3. Poin Kunci yang Perlu Diperhatikan
- Quality Risk Management (QRM): Penekanan pada pendekatan berbasis risiko dalam seluruh rantai produksi.
- Integrasi Data Elektronik: Persyaratan sistem dokumentasi elektronik yang tervalidasi untuk meminimalisir kesalahan manusia.
- Kontrol Lingkungan Produksi: Standar lebih ketat untuk cleanroom, pengendalian partikel, dan monitoring mikrobiologi.
- Rantai Pasok: Pengawasan bahan baku, termasuk bahan aktif farmasi (API) dan eksipien, untuk mencegah pemalsuan obat.
4. Implikasi bagi Industri
- Kewajiban Sertifikasi Ulang: Industri farmasi wajib menyesuaikan fasilitas dan sistem produksi dalam jangka waktu tertentu (biasanya 1-2 tahun).
- Peningkatan Biaya Kepatuhan: Investasi dalam teknologi, pelatihan SDM, dan audit internal akan meningkat, terutama bagi UMKM farmasi.
- Penegakan Hukum: BPOM berwenang melakukan inspeksi mendadak (spot check) dan mencabut izin edar bagi pelanggar berat.
5. Dukungan BPOM
BPOM biasanya menyediakan pedoman teknis, pelatihan, dan konsultasi untuk membantu industri memenuhi standar. Perusahaan disarankan memanfaatkan skema pre-audit assessment atau gap analysis yang ditawarkan BPOM.
6. Tantangan ke Depan
- Harmonisasi Regulasi: Perlu sinkronisasi dengan Kementerian Kesehatan, Kemenperin, dan instansi terkait.
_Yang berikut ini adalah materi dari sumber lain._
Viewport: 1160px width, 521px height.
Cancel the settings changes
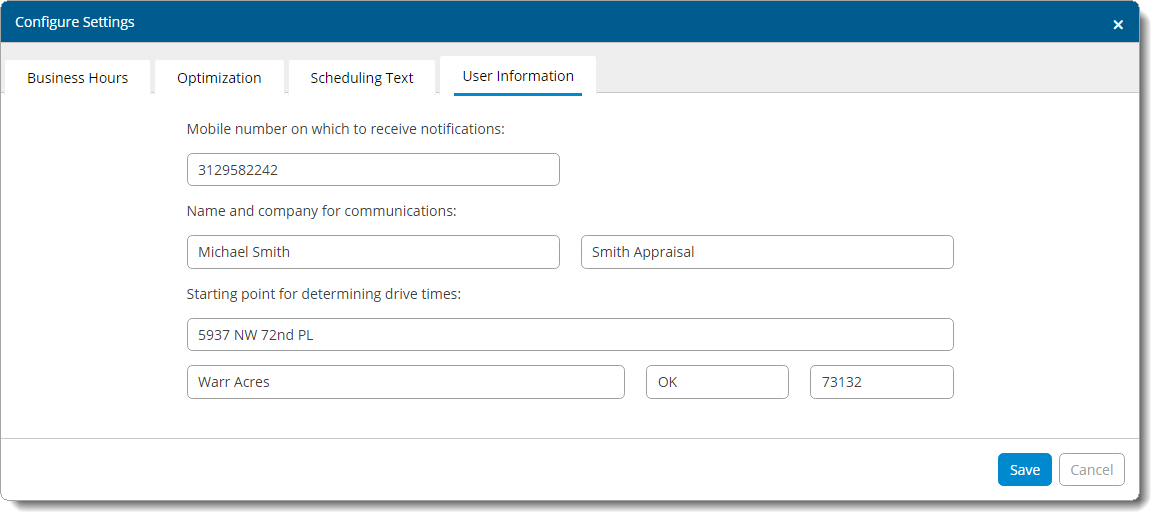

- Edukasi Stakeholder: Sosialisasi ke produsen, distributor, bahkan tenaga kesehatan untuk memastikan implementasi efektif.
Kesimpulan:
Peraturan ini mencerminkan komitmen Indonesia dalam menjamin keamanan, mutu, dan efikasi obat melalui standar produksi yang modern. Industri perlu proaktif beradaptasi untuk menghindari sanksi dan memanfaatkan peluang ekspor yang lebih luas.
(Catatan: Untuk analisis mendalam, disarankan membandingkan naskah lengkap Peraturan BPOM No. 7/2024 dengan CPOB sebelumnya dan dokumen referensi internasional seperti ICH Q7 atau WHO TRS 986.)